TEXTO DO EXERCÍCIO:

........

Pastoral na era digital seria esse esforço por rever nosso mundo, nossa fé e nossas relações sob o prisma deste novo contexto e nova cultura digital que permeia o nosso dia-a-dia e que afeta profundamente nosso ser, pensar e agir. Partindo da experiência pessoal da fé e da rede, propõe-se fazer a experiência da fé na rede e o que a experiência relacional on-line implica na vida de fé como um todo, inclusive off-line. O passo seguinte é refletir sobre as experiências vividas e avaliar nossas ações evangelizadoras.
Só será possível entender a fé de forma plena quando se compreender as questões que o mundo coloca para a própria fé. Dessas novas perspectivas, surge a necessidade de um novo campo teológico que dê conta de tal estudo, a ciberteologia, a qual nós já mencionamos em posts anteriores. Pensar como mostrar às gerações digitais a importância da fé em um certo homem chamado Jesus, que nós cristãos acreditamos ser Deus, que viveu há dois mil anos atrás numa época, cultura e mesmo religião tão diferente da que vivemos, é o desafio que está de fronte a todo agente de pastoral, catequista e evangelizador hoje.

........

DADOS:
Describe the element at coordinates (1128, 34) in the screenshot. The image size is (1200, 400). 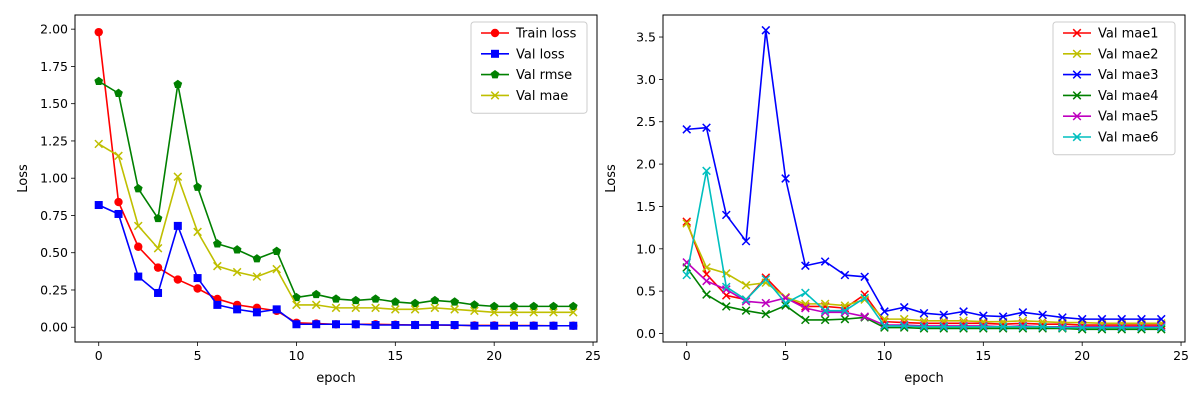
I see `legend-label: Val mae1` at that location.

........

VERIFIQUE SUA COMPREENSÃO:
1 > Segundo o texto sobre a pastoral na era digital, como se chama o novo campo teológico que surge dessas novas perspectivas?
2 > Prossiga o texto sobre a pastoral na era digital a partir do ponto em que ele termina.
A listagem provém de uma fonte distinta da do texto.

TAREFAS RESOLVIDAS:
1 > Chama-se ciberteologia.

2 >
Por trás de nossas ações pastorais, além do nosso ser pessoal, está também nossa concepção de Igreja. Sobre isso, vamos conjeturar juntos no próximo post, aguardem...
Aline Amaro da Silva
Jornalista e especialista em Ciberteologia e Cibergraça
Julho 2017
Referências:
LÉVY, Pierre. Cibercultura. 2.ed. São Paulo: Editora 34, 2000.
TEILHARD DE CHARDIN, Pierre. Hino do Universo. São Paulo: Paulus, 1994.
Olá catequistas!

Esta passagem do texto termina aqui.